Imagine a very clever fish is asking “Why is my world made of water?”

One answer to that question is: “because if it weren’t, there would be no fishes to observe it and ask why.”

Of course, us more sophisticated humans, with our science and our telescopes, we know that the whole world *isn’t* made of water. Places with liquid water, which are hospitable to marine life, are actually very rare in the universe.

But if Fred the fish(I just named him that)’s mind is blown by what an amazingly lucky coincidence it is that there’s water right *here*, right where he needs it, then the anthropic principle still helps us explain that coincidence away. “If it weren’t here, you wouldn’t be either. If the water were someplace else, then you (or somebody a little bit *like* you) would be there instead, asking the same questions about *that* place.”

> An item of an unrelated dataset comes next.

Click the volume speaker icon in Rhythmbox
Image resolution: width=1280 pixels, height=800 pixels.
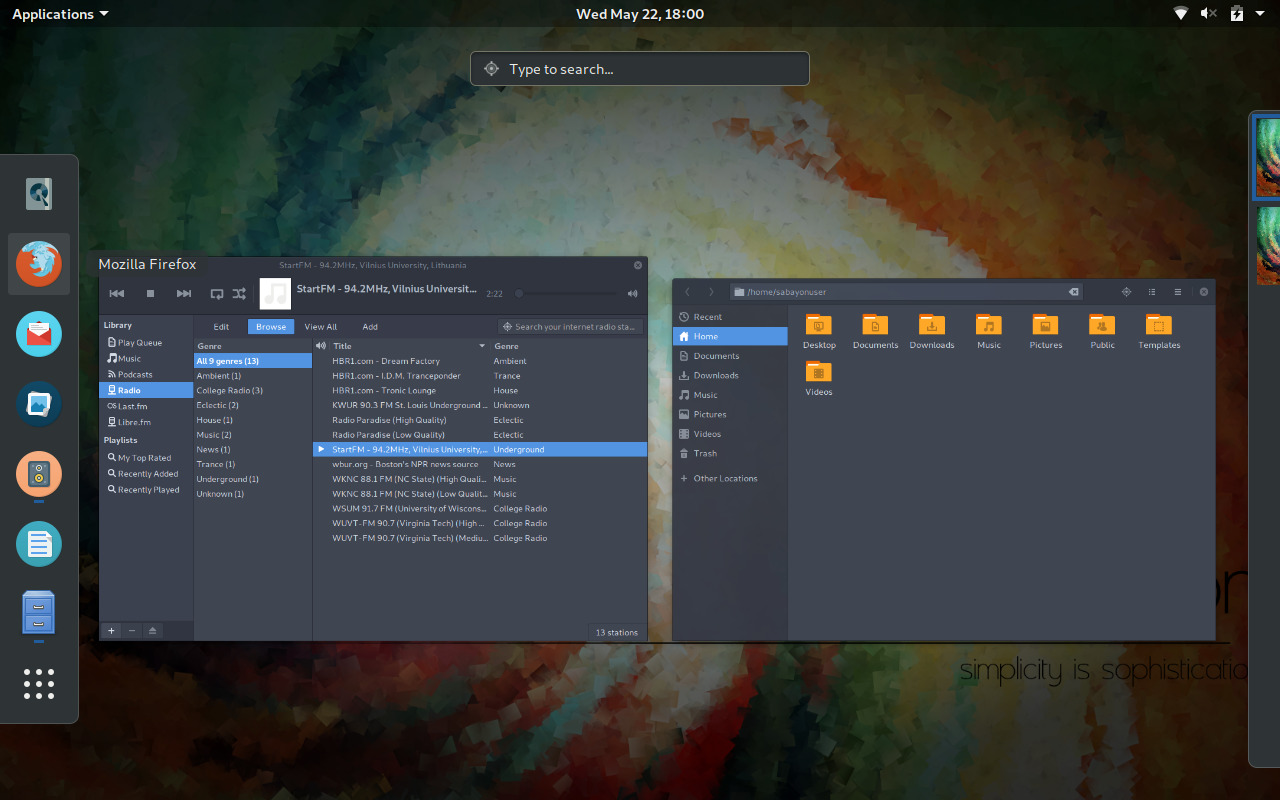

So if our minds are blown about some bigger coincidences like: “how amazing that all our universal constants are perfectly tuned to allow the existence of matter and atoms and stuff at all!” then maybe the anthropic principle has an answer too. Our universe could be just one of many, like part of a multiverse. If it is, then the “neighbouring” universes which are not hospitable to life, are uninhabited. There’s no one there to take note of the fact that that universe was a dud, and add it to the dataset.